Our main research interests are to identify the genes and pathways that contribute to phenotypes with a complex etiology, with a particular emphasis on cardiovascular and metabolic disorders. Such endeavors have historically been difficult due to a variety of factors, including the genetic complexity of these diseases and/or the influence of environmental factors. However, over the last few years, complex trait genetics has been revolutionized by the ability to carry out association studies on a genome-wide basis (GWAS) with hundreds of thousands of single nucleotide polymorphisms (SNPs) in very large populations. For example, such GWAS studies have resulted in the identification of hundreds of novel genetic variants for traits such as cardiovascular disease (CVD), diabetes, cancer, various inflammatory conditions, and quantitative phenotypes associated with such disease states. Despite this success, these susceptibility alleles still only explain a small fraction of the overall genetic heritability for any particular disease, which implies either 1) the existence of additional genes with smaller effect sizes that are not detected in a typical GWAS study, 2) higher order interactions between genes and environmental factors, 3) and/or rare susceptibility alleles that are not included on current genotyping platforms. Moreover, even for those validated genes, an understanding of the underlying pathophysiological mechanism through which they contribute to disease processes is still lacking and awaits more detailed functional experiments. As part of our contribution towards advancing the field and addressing these issues, we employ a variety of complementary approaches to elucidate complex diseases at the epidemiological, genetic, and molecular level.

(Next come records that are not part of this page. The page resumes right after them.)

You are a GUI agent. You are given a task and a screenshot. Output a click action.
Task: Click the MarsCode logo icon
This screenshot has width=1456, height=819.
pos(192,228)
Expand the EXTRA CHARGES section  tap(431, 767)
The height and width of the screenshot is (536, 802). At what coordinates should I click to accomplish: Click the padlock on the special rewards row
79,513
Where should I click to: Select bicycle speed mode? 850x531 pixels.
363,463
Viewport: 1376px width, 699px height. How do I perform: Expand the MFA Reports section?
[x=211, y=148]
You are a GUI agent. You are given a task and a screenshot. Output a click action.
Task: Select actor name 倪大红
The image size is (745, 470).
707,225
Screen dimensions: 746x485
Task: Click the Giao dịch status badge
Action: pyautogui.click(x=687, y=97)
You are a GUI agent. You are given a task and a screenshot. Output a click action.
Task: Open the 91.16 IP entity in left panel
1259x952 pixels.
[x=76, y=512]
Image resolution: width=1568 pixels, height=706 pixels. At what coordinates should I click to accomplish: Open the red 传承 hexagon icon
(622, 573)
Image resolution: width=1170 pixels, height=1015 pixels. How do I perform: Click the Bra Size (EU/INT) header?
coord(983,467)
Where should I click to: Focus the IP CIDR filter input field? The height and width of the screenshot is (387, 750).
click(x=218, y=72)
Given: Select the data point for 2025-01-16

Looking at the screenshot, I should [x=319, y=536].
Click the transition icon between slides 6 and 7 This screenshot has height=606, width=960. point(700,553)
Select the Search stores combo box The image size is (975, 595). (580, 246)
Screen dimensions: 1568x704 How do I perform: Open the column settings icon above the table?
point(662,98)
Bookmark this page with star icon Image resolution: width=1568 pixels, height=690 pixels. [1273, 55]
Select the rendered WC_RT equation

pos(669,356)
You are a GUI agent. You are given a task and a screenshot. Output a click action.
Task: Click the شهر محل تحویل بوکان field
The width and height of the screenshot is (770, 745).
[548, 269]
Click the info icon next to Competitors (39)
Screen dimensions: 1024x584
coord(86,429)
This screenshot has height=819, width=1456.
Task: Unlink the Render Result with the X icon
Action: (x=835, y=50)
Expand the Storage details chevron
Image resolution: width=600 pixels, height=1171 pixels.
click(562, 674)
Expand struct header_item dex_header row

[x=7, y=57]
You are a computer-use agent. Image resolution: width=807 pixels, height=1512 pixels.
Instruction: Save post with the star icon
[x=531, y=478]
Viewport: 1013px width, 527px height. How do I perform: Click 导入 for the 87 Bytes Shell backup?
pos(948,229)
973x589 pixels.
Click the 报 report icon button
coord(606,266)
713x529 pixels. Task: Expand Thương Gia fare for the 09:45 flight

Large-scale Human Genetic Studies

One of our main focuses are large-scale human studies using DNA samples from thousands of patients and control subjects. Each cohort is specific for a particular phenotype (i.e. CVD or diabetes) and, typically, SNPs within candidate genes or on a genome-wide basis are tested for association using molecular and statistical genetics experiments. Our selection of candidates is derived from what is known about the disease process in humans, the generation of animal models, and/or other genomics approaches. In addition to candidate gene studies, we are carrying out GWAS studies to identify additional CVD genes, particularly those that are associated with non-traditional risk factors, such as inflammation. These studies have also led us into the emerging field of nutrigenomics where we are seeking to understand how genes interact with dietary factors to affect disease risk. Ultimately, we carry out functional experiments to identify underlying the molecular mechanisms for those variants that are confirmed to be associated with disease phenotypes.

Mouse Models

Mouse models provide an excellent example of another viable strategy to gene discovery for complex human diseases. Since the conservation of evolutionary relationships at both the genetic and biochemical level between humans and mice is well established, the mouse has emerged as an extraordinarily useful tool for genetic studies that can be translated to humans. Furthermore, the mouse provides certain experimental advantages that simply cannot be realized in human studies, including the ability to manipulate its genome with either the overexpression or targeted ablation of candidate genes under study. Thus, we also use mouse models of CVD and diabetes for gene discovery and to understand disease mechanisms in vivo. Based on these experiments, we can then test potentially new candidate genes in our human studies or develop therapeutic strategies that can be translated back to humans.
Genomics Technologies

As a third and complementary method, our lab also integrates genomics technologies into genetic studies, such as microarray expression profiling of tissues from patients and control subjects or animal models. The goals of such experiments are to identify gene expression networks and pathways that are perturbed in disease states, thus providing, for example, additional candidate genes for study. In addition, such “expression signatures” can also be used as intermediate phenotypes in genetic studies with either mice or humans. Lastly, as part of our nutrigenomics studies, we are attempting to understand how dietary factors influence expression signatures in cells/tissues from subjects participating in various clinical trials.